→ Supplied data
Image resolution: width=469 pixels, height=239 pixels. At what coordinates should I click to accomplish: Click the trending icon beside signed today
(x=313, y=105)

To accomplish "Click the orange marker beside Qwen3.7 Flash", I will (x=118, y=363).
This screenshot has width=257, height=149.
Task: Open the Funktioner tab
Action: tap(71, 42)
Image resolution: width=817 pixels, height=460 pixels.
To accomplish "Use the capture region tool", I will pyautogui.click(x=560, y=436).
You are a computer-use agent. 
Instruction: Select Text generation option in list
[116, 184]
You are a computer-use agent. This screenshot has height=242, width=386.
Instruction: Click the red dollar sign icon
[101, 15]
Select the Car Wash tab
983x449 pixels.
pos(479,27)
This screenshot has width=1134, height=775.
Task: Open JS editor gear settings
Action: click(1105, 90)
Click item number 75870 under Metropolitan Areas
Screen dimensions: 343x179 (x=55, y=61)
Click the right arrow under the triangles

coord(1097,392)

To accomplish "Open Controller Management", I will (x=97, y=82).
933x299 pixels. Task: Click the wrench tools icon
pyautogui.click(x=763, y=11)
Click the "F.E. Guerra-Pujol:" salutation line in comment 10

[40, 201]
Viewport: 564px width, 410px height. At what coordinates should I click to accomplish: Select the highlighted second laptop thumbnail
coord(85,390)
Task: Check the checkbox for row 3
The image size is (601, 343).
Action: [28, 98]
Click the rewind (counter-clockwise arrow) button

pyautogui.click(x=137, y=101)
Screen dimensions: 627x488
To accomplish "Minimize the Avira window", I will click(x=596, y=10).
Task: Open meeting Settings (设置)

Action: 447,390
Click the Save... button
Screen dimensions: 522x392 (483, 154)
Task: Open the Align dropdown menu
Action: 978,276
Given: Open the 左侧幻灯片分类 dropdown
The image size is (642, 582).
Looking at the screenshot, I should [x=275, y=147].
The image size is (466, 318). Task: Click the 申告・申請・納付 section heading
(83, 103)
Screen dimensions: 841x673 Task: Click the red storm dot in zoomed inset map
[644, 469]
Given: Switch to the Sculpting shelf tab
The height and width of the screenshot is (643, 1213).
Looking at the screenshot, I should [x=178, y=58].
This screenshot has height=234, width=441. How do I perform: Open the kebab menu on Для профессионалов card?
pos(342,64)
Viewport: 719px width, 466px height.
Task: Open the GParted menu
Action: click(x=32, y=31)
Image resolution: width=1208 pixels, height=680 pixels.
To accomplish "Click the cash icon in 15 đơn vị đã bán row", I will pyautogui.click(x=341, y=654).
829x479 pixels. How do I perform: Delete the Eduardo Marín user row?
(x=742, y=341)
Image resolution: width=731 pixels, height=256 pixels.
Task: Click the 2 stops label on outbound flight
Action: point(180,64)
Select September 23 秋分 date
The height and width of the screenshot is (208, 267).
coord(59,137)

→ Exercise prompt
What lines of the material contain "agent"? Show them.

→ Answer section
You are a computer-use agent. 
You are a computer-use agent. This screenshot has height=242, width=386.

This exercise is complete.